PAGE EXTRACT -
+ + + + +
The broad scope of proteomics can be broken down into six types of questions that are addressed in some form: (1) identification of individual proteins, (2) recognition of protein interactions, (3) relative quantitation to distinguish differential expression of proteins, (4) characterization of post-translational modifications, (5) qualitative or quantitative measurements at high spatial and/or temporal resolution to address the dynamics of protein interactions, and (6) formulation of models based on results from components 1-5.
The categories above define the type of information being sought, and imply the need for technologies capable of addressing the challenges inherent in each type of experiment. Those specific technologies may reside within any of the three domains that define proteomics, or may function as a bridge between them. For example, tools for tissue or subcellular fractionation may reside squarely in the biological domain, but could also be designed in such a way as to maximize synergy with widely used analytical separations methods. It is important that in a field as complex and interdisciplinary as proteomics, technology development be pursued with a sound understanding of context. One area of particular interest is the development of technologies that will permit observations to be quantitative and made in real time, whether for clinical studies or experimental systems.
In addition to the development of broadly applicable research tools that address the core technical challenges in proteomics, unique constraints in two subordinate areas merit special attention. We especially encourage applications in response to this announcement that address the unique needs of glycomics and clinical proteomics, described below.
The application of proteomics tools in the clinical setting lags far behind their use in basic science and drug discovery. Though this is not due solely to technological constraints, the unique challenges associated with development of simple, rapid, and robust technologies for the clinic demand a somewhat different perspective than might be taken in consideration of a purely research-driven project. Likewise, this difference in perspective and priorities should open the possibility of approaches that might be wholly inadequate from a research perspective but may be appropriate in the clinic. Finally, the exploitation of insights previously developed in research-oriented proteomics to develop more specific, robust tools for clinical applications is also an appropriate goal.
+ + + + +
AVAILABLE DATA -
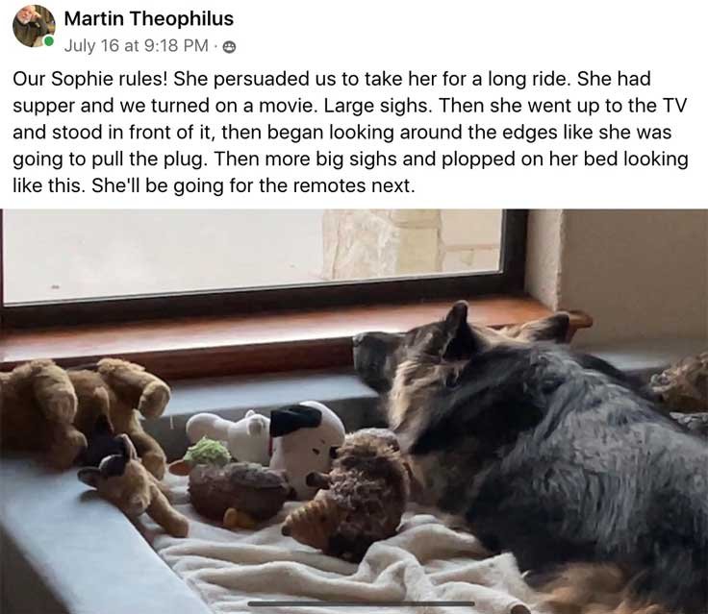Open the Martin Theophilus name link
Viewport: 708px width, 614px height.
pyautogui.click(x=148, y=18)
+ + + + +
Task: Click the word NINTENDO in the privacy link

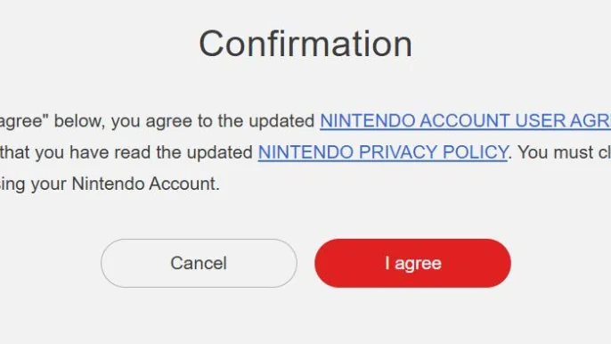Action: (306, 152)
+ + + + +
ACTIVITY 1 -
In the proteomics text, which two subordinate areas are applicants especially encouraged to address?
ACTIVITY 2 -
Can you continue the proteomics text from where it stops?

TASK ANSWER 1 -
Glycomics and clinical proteomics.

TASK ANSWER 2 -
The complexity and diversity of glycosylation significantly complicates the linkage between genetic sequence and mature, active proteins. Glycobiology-focused proteomics, or glycomics, requires the development of novel approaches and tools directed at the special challenges of glycobiology. Among post-translational modifications, glycosylation is the only one that requires structural characterization of the modifying moiety beyond noting its presence. Strategies for separation, profiling, quantitation, and detailed characterization of carbohydrate structures are central challenges. Informatics tools are needed for data handling and reduction, correlation of carbohydrate and protein information, and a variety of other purposes. Discovery-based analytical tools that can survey the complexities of glycosylation on a system-wide basis may have significant biological impact.
The goals of this program announcement are deliberately discussed with respect to fundamental challenges, rather than in relation to specific technologies, in order to emphasize the overriding importance of surmounting obstacles, irrespective of the analytical strategy adopted to pursue those solutions. This program is open to unconventional or alternative approaches.